Nach meiner Frage an Meister Goßmann, was er unter Illustration verstünde, einigten wir uns ungefähr darauf, dass alles Bildnerische Illustration sei, das alles illustriere im Wortsinne: beleuchte, möglichst erleuchte und die Empfindung des Künstlers leuchten lässt.
In Frankfurt/Oder sah ich vorige Woche ein Gemälde Napoleons Krieg gegen (Die Wale) England, Öl, 70 x 50 cm. Durch den feuchten Dunst im Tiefflug über die kochende See schwankt eine rokoko dekorierte Montgolfiere, die Gondel vollbesetzt mit säbelzuckenden Franzosen, Napoleon zeigt auf einen riesigen, klaffrachigen Wal, „Dorthin die Kugel!“, eine dräuende Kanone schießt dem Befehl des Imperators gleichzeitig gehorchend einen dicken, bunten Knödel gegen das schnaubende Tier. Es schnaubt und gurgelt gepeitscht von glänzenden Flossen das kabbelige Meer – was da schnaubt und gurgelt und kabbelt ist Goßmanns Vorstellungskraft und Phantasie selbst.

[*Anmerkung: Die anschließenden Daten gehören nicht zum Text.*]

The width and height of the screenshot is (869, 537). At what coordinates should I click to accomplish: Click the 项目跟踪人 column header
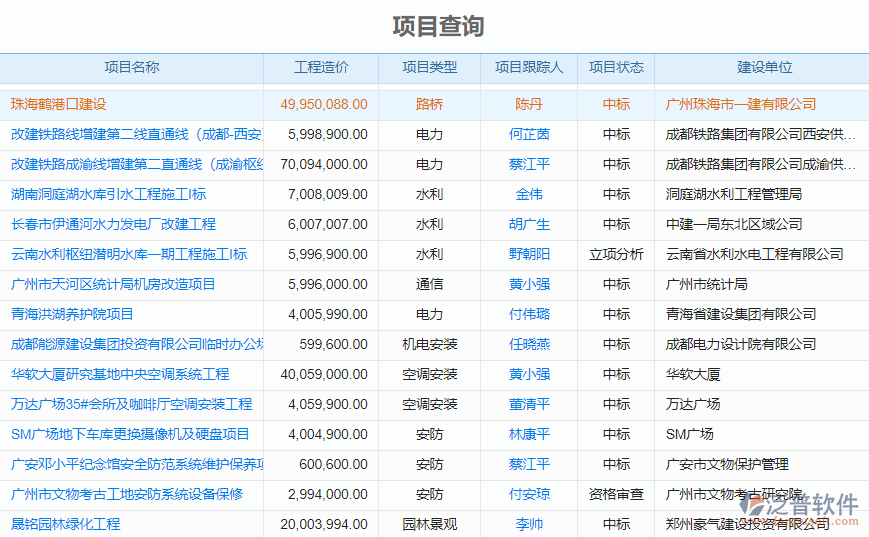tap(529, 68)
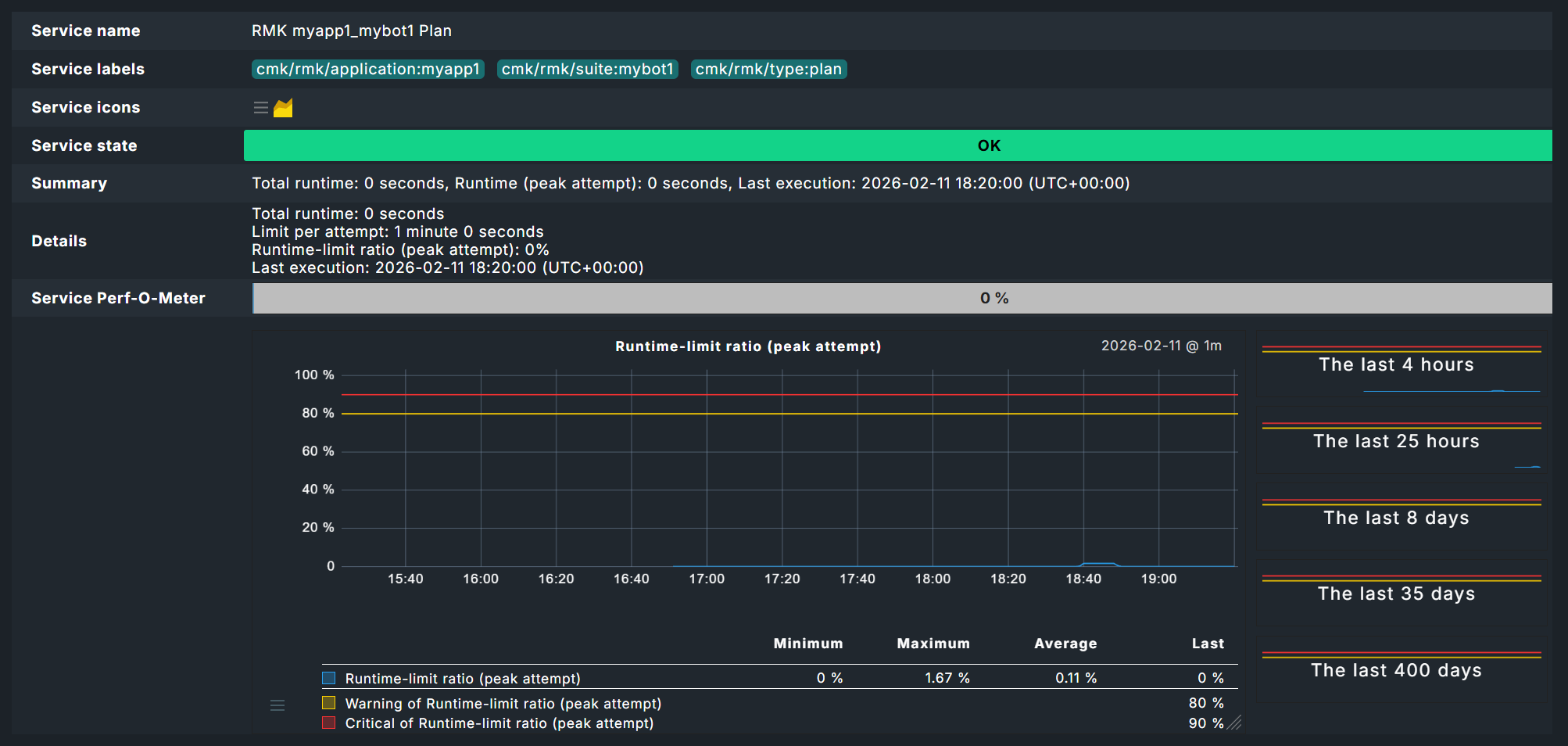The width and height of the screenshot is (1568, 746).
Task: Click the yellow metrics history graph icon
Action: click(x=283, y=108)
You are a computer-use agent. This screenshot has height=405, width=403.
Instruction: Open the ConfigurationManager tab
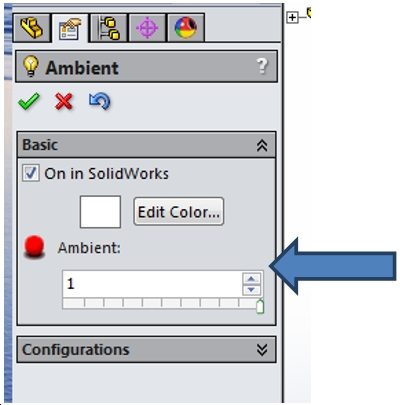point(109,28)
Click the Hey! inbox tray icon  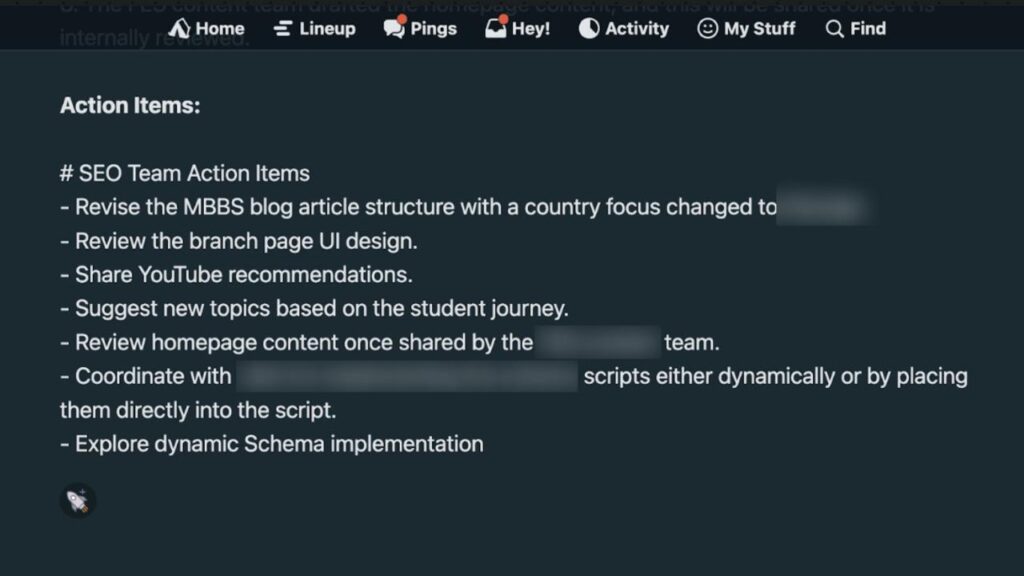tap(496, 28)
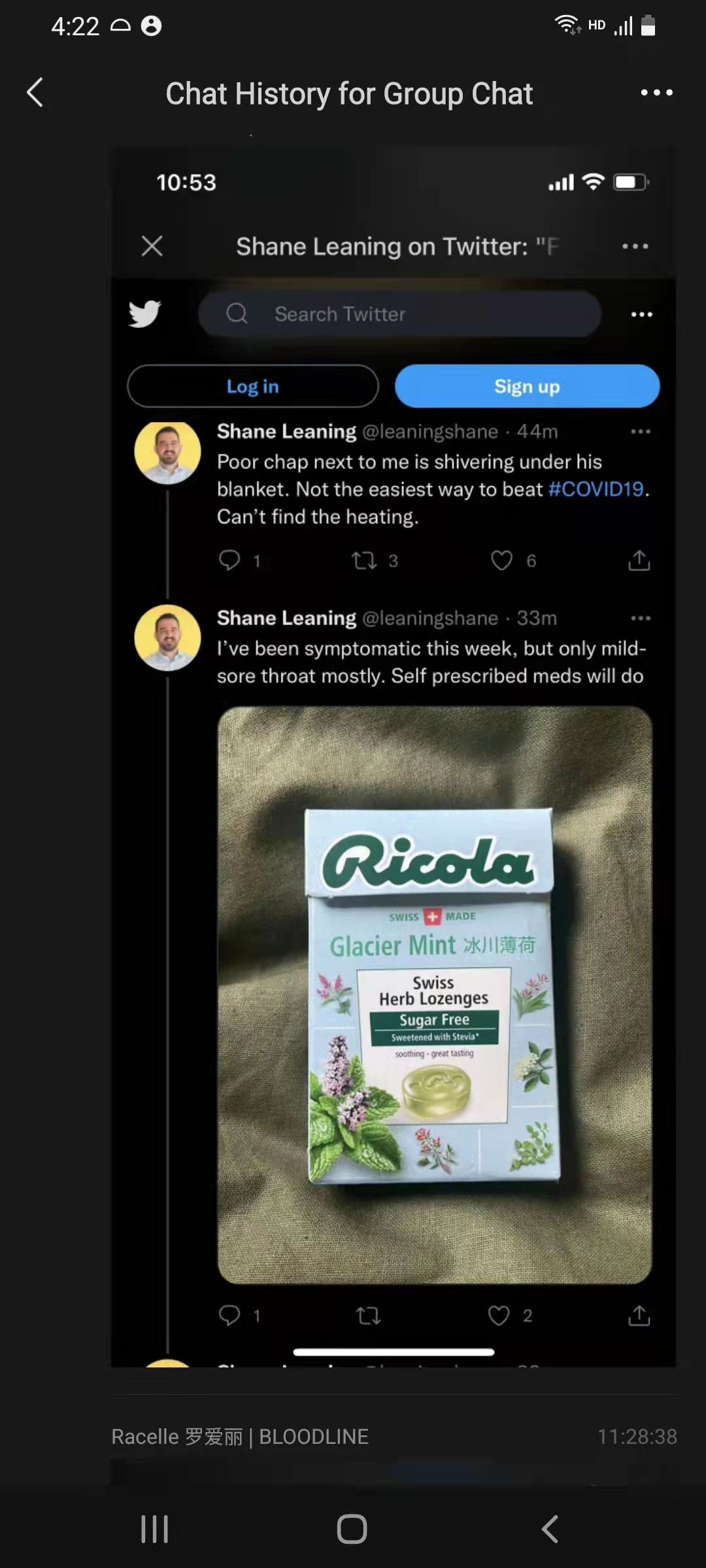Screen dimensions: 706x1568
Task: Reply to the Ricola photo tweet
Action: pos(229,1315)
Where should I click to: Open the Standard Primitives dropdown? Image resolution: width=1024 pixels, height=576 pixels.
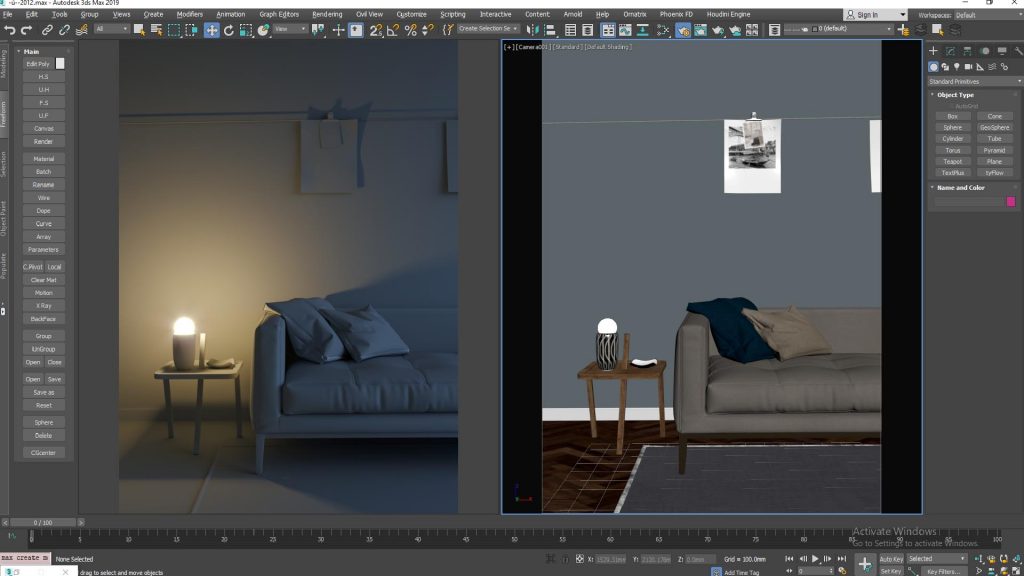(973, 81)
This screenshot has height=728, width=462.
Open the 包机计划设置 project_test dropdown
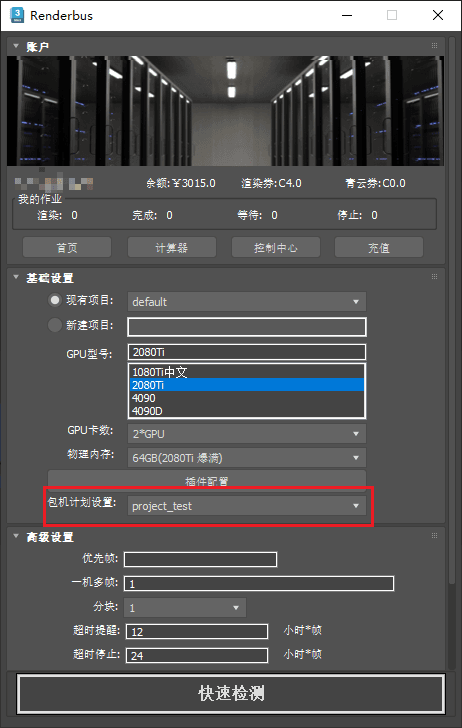point(247,506)
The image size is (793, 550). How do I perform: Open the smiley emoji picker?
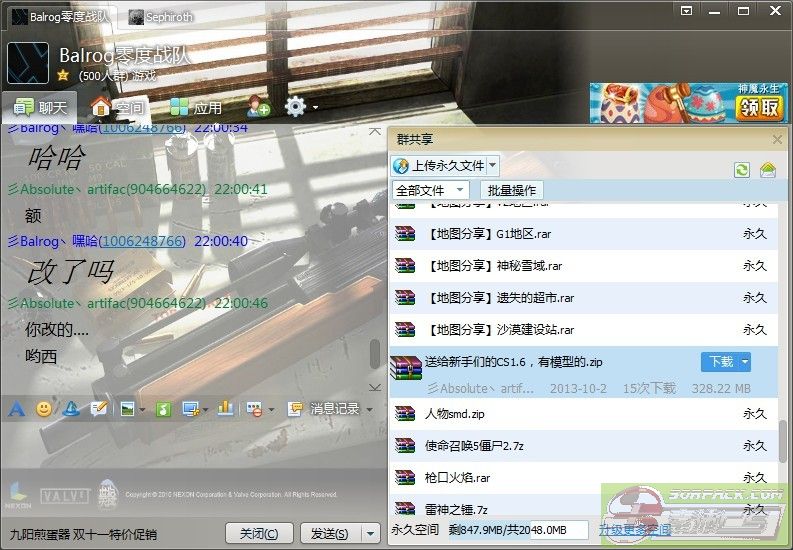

Gerhard Goßmann hat durch die weite Verbreitung und große Wirksamkeit seiner Werke die Kunstgeschichte dieses Landes und so seine Geschichte mitgeschrieben. Er hat Weltliteratur verbreiten helfen und Kinder- und Reiseliteratur im Leseland DDR und außerhalb. Er ist selbst auf vielen Meeren gefahren, – und das bringt mich zum Schluss wieder auf einen Berliner Dichter, Karl Mickel:

Die Welt ein Schiff
Voraus ein Meer des Lichts
Uns hebt der Bug
So blicken wir ins Nichts [...]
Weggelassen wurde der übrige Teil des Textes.